Later, Apple did something similar with SK8, a sort of Hypercard-on-steroids built on Macintosh Common Lisp. Its design was not exactly like Dynamic Windows, but it shared the idea that values could have presentations. A distinctive feature of SK8 was that you could grab and drag widgets with the mouse, then drop them into a listener window to get references to them that you could then use in code to operate on the live widgets.

So there's definitely a good amount of stuff you can do in this "two-way mapping" direction. Some of it has been done before.
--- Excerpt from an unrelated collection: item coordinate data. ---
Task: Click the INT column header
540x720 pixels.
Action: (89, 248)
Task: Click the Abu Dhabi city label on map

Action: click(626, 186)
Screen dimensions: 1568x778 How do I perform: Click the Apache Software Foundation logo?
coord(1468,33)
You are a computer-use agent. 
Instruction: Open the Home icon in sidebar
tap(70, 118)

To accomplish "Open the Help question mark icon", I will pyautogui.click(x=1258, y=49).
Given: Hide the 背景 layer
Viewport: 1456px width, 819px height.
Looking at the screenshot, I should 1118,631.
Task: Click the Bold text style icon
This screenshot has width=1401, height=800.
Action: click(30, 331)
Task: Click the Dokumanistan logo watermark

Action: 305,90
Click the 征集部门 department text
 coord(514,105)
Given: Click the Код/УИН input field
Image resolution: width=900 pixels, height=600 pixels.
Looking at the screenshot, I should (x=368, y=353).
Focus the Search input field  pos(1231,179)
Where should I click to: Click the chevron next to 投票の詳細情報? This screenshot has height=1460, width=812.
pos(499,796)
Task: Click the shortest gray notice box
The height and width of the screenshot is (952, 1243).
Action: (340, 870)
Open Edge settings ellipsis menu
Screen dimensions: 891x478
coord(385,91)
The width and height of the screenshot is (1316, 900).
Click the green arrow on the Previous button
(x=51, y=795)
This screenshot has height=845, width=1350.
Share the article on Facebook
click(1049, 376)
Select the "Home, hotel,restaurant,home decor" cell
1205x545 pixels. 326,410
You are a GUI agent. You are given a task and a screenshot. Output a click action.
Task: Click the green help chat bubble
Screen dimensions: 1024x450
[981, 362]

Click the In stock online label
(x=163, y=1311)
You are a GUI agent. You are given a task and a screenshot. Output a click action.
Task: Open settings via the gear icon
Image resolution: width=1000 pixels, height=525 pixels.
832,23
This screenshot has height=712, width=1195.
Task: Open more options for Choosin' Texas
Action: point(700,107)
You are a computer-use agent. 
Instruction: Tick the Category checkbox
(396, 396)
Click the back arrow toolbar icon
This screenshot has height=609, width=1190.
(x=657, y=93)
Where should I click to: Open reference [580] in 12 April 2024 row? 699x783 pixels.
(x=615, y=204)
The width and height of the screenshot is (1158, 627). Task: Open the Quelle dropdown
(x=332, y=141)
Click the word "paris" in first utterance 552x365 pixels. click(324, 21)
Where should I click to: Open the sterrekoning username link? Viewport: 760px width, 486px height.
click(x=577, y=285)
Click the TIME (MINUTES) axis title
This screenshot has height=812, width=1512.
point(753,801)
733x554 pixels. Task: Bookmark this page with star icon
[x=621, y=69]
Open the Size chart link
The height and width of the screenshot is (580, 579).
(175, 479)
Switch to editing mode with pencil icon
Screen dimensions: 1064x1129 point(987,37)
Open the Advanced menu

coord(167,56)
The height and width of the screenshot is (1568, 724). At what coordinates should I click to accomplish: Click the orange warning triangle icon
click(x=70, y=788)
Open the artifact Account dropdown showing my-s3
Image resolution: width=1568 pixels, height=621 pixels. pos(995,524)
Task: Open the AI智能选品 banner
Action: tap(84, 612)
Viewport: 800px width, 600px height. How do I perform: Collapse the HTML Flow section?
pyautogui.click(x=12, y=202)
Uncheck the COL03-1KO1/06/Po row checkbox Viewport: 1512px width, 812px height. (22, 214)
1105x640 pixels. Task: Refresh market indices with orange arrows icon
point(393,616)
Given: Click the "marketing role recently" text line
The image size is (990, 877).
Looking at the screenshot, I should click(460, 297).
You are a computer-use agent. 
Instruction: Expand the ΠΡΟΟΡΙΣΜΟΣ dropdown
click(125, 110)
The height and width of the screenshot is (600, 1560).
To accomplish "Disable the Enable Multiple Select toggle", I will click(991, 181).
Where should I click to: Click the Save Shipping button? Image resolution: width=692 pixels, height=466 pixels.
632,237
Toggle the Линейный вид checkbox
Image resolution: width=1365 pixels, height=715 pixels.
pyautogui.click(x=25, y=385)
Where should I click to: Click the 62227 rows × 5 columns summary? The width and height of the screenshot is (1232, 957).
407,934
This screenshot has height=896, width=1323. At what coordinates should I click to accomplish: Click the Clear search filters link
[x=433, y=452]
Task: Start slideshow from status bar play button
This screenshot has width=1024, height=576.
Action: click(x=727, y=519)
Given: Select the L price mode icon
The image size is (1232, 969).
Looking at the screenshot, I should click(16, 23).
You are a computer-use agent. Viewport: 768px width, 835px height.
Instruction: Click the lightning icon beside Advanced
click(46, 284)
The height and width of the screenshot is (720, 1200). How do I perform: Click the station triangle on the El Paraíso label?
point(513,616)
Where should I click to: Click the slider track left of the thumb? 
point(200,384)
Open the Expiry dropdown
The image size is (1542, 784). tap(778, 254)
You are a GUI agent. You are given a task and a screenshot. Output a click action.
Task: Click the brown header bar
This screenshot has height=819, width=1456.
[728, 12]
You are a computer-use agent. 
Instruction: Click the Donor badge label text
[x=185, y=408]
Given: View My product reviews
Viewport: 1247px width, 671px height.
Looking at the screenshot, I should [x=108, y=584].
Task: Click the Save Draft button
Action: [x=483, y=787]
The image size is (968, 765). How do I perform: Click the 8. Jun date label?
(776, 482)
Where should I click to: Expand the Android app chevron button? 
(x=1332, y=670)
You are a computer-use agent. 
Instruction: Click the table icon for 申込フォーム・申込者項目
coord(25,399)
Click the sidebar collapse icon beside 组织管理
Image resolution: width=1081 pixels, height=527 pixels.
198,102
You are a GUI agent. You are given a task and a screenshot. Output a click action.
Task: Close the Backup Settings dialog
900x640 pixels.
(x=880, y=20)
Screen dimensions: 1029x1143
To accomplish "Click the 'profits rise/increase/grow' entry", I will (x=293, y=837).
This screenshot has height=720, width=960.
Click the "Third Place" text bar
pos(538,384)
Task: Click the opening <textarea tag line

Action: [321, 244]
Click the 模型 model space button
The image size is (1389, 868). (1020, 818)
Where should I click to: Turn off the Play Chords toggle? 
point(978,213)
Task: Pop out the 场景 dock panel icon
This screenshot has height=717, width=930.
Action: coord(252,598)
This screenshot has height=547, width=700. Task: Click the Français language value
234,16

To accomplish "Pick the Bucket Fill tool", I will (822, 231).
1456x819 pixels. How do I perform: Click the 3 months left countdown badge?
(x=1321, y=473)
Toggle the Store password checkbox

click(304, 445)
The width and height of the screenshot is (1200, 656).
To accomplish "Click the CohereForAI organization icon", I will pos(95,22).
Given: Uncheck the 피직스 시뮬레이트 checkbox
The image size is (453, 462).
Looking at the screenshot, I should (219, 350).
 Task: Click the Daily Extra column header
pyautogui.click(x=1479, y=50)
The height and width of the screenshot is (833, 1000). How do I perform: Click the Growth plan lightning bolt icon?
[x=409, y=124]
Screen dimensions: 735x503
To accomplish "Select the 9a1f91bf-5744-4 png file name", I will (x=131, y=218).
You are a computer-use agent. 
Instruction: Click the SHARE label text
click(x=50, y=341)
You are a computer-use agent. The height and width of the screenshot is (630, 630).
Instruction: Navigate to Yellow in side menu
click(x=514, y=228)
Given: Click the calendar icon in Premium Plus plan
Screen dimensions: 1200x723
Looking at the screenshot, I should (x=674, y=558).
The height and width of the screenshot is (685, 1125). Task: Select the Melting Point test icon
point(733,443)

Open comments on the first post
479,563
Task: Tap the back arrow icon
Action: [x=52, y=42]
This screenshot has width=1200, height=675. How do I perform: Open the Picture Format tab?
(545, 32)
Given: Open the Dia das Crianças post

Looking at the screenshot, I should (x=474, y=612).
Doubtless much more remains to be discovered; it just needs the application of labor and imagination.


I love that video tour of the lisp driven graphics software. I was just watching it the other day.

I often wonder what would have happened if there was a line of that OS/software still going that was still partially code-driven. Reminds me a lot of the interactive text editors/visual programming stuff that was all over HN a few yrs back with Clojure and others.


----


The date is below the title next to the author: February 5, 1985.


----


I think the GP means contemporary as "at the time".


Right, I meant the memo was contemporary with the decision.


It looks like the fourth edition was released in February 1994. And the product release history's latest dates don't go later than 1994.


Reminds me of Symbolics S-PACKAGES from the 1980s... (also LISP)

https://www.youtube.com/watch?v=gV5obrYaogU

Edit: looks like someone beat me to it below


Can some plz hack Emacs support for this. Lisp without paredit-mode or lispy-mode is really not my cup of tea anymore.


Why not take a shot at it yourself? Both Emacs and Ronin are open source.


Isn't this just SVG but with different syntax?


is SVG more than a markup language? Ronin has trig operators, lamda functions, conditionals etc


And dynamic behavior: handlers for mouse clicks and animation events that are written in the parenthetical language.